-------- PROVIDED DATA --------

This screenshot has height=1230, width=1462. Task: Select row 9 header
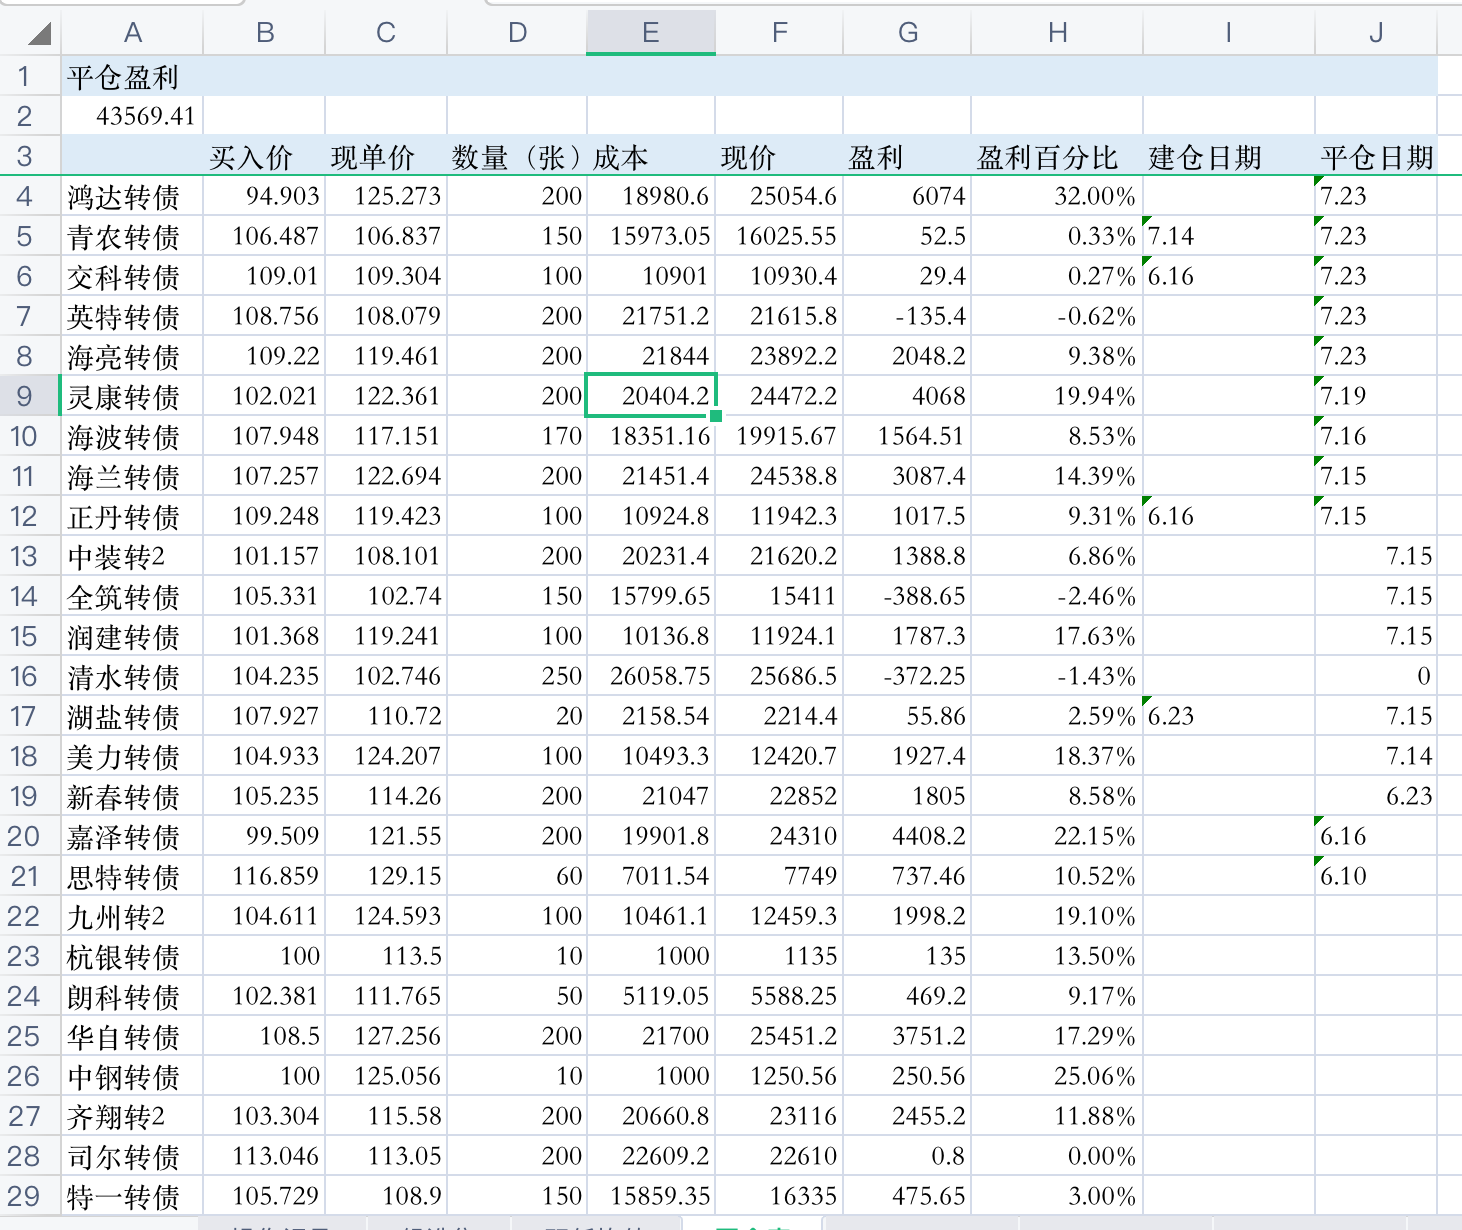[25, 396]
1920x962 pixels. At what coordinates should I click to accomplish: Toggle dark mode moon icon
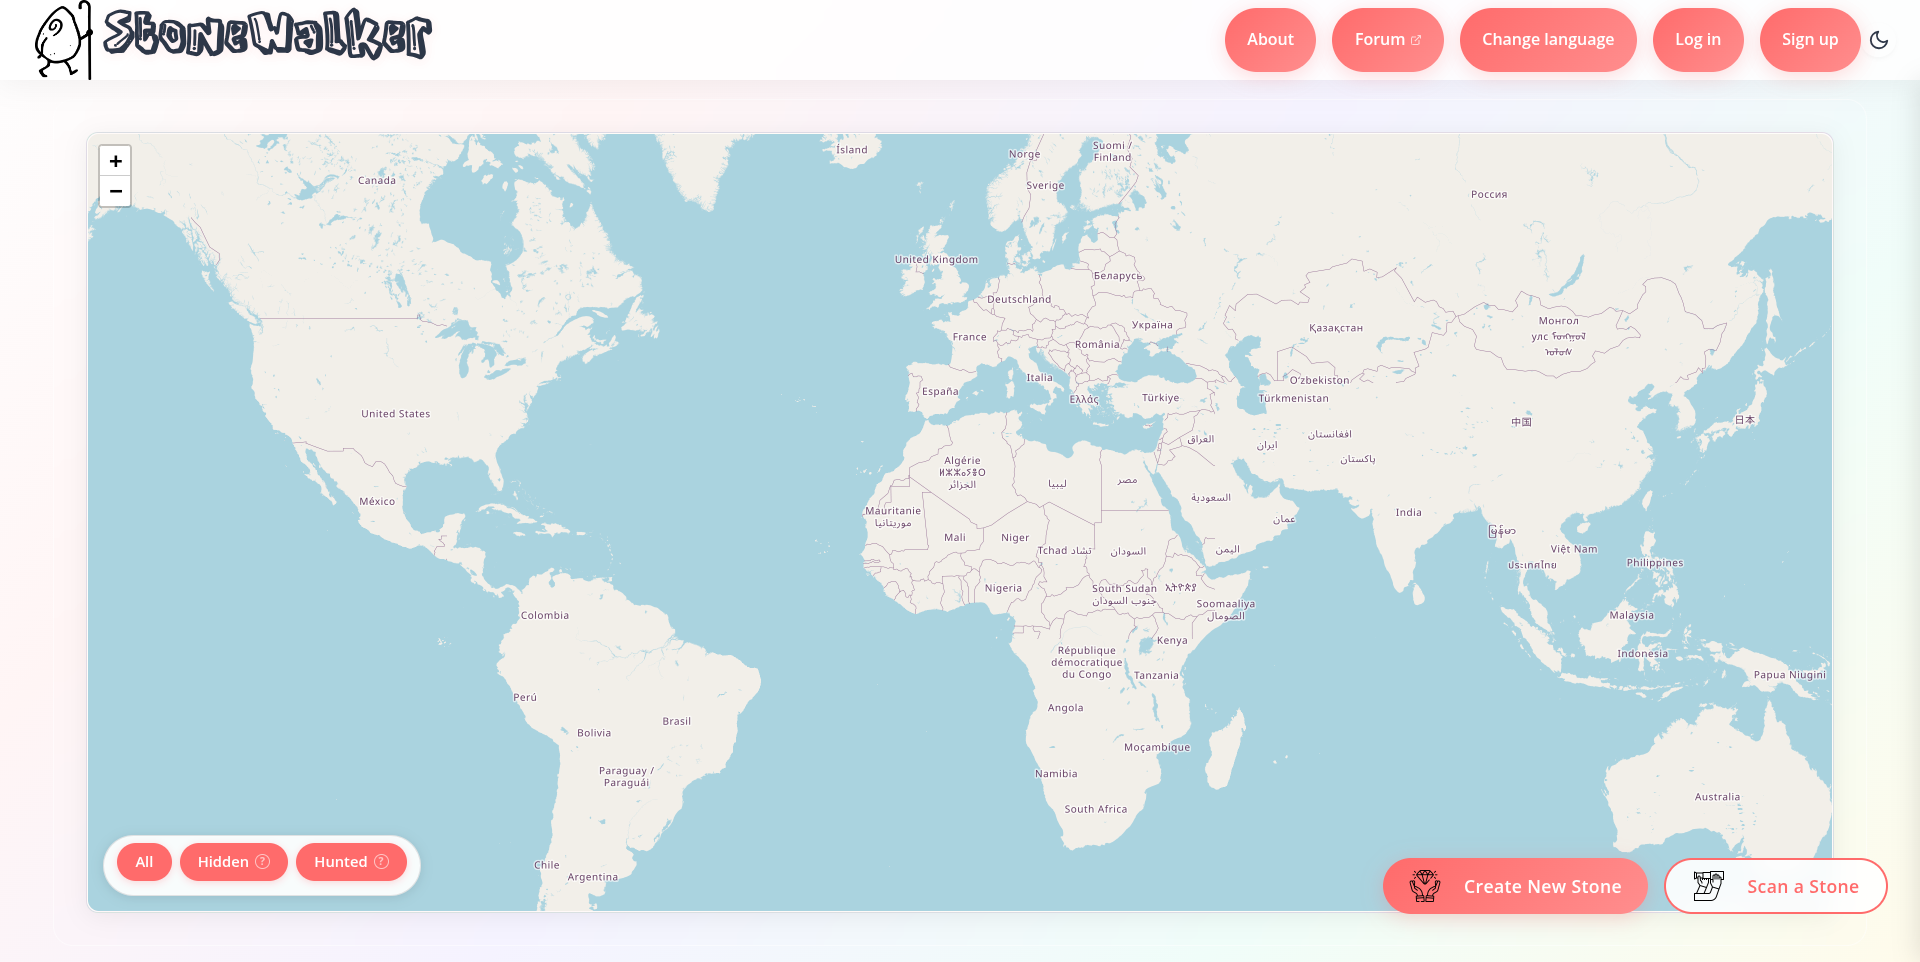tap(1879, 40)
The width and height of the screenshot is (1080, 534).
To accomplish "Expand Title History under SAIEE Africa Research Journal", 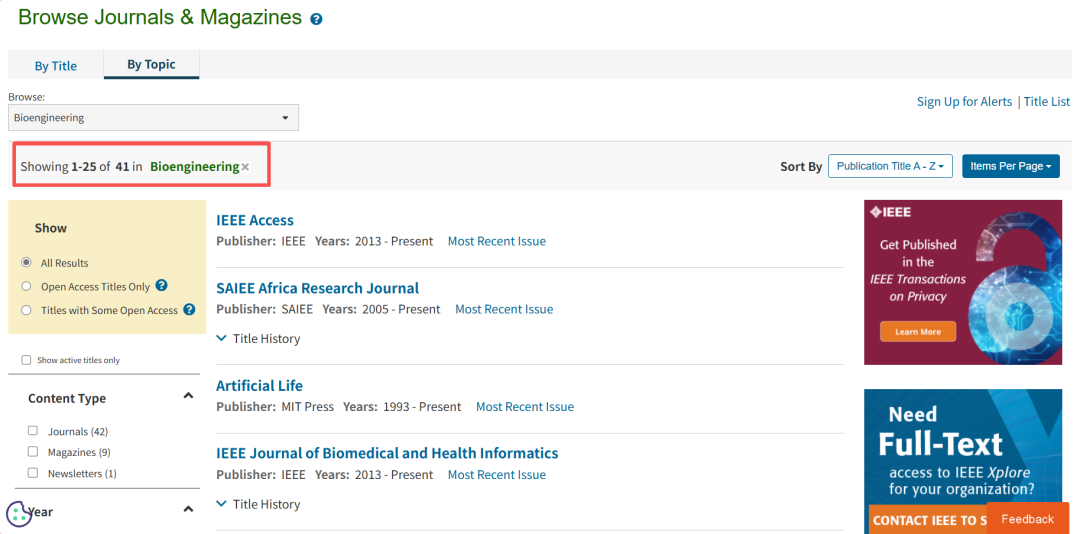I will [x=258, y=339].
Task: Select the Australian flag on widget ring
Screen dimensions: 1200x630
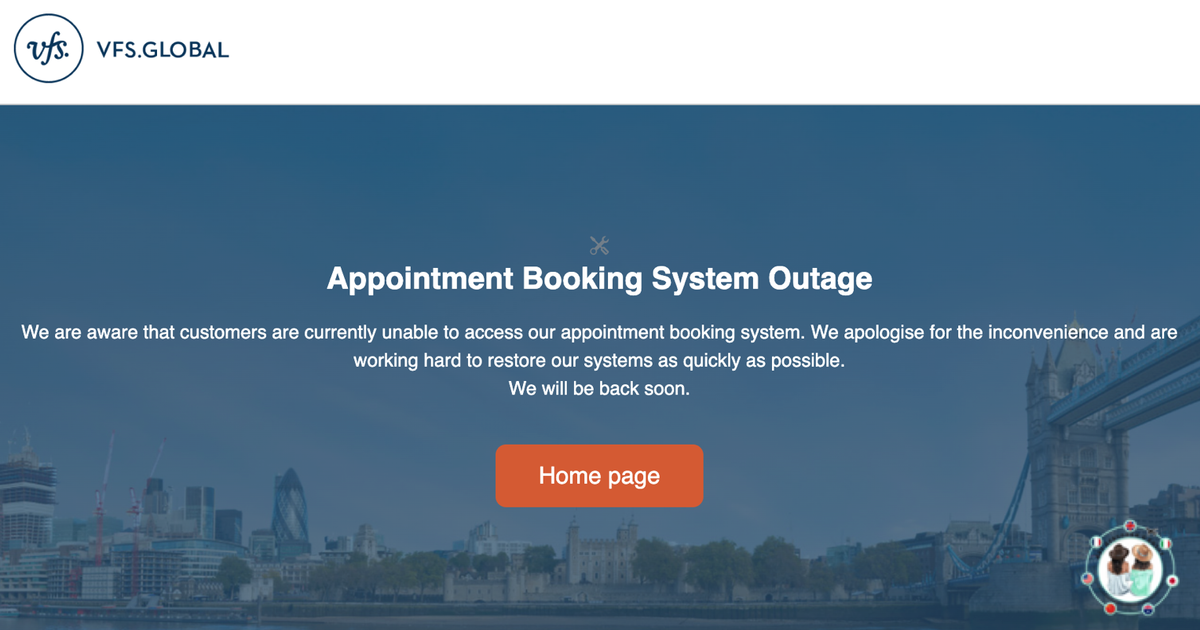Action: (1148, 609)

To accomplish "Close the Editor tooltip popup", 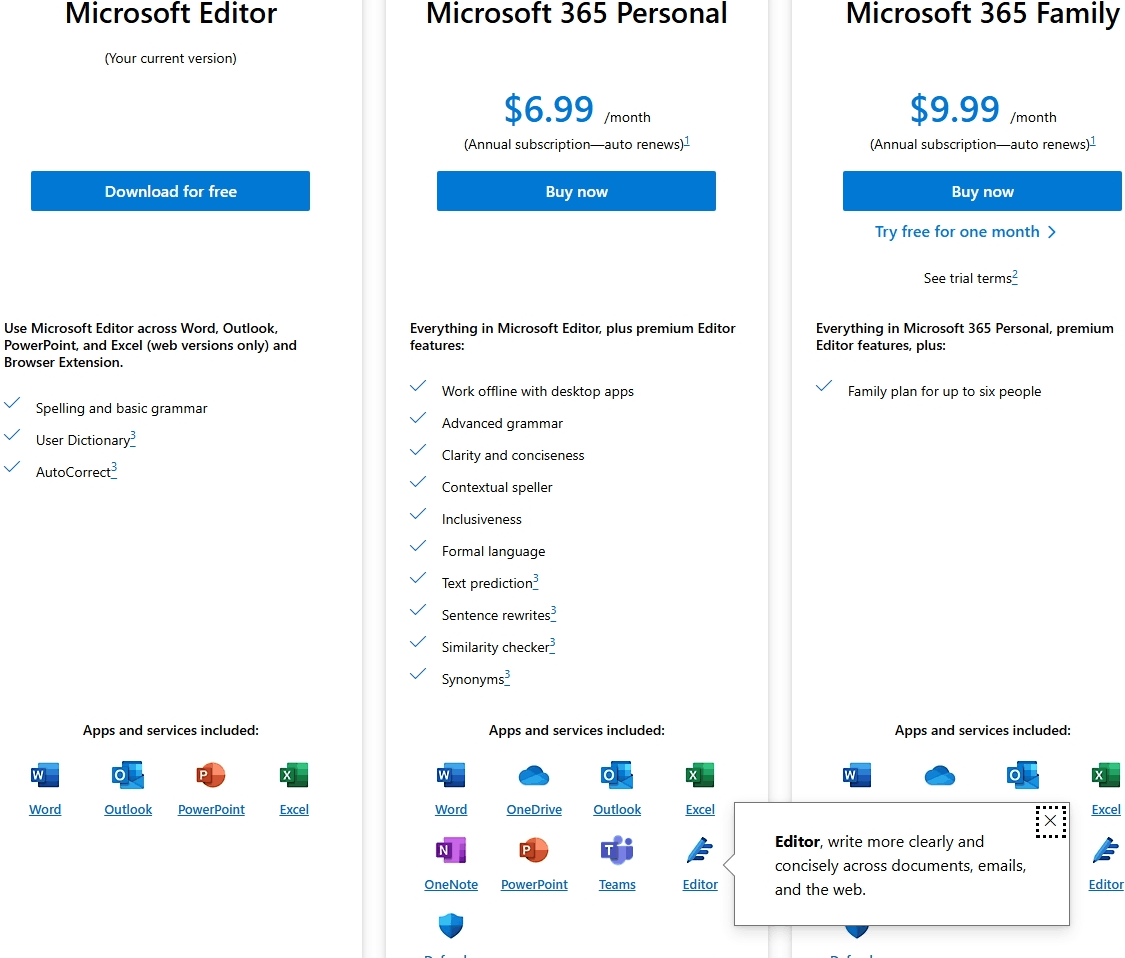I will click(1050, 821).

--------

=== YOUR OBJECTIVE ===
Give back the material exactly as written, from its first line to the line that contains "The width and", and leave out the pictures.

=== TASK ANSWER ===
This screenshot has height=1230, width=1462. Task: Select row 9 header
[25, 396]
1920x962 pixels. At what coordinates should I click to accomplish: Toggle dark mode moon icon
tap(1879, 40)
The width and height of the screenshot is (1080, 534).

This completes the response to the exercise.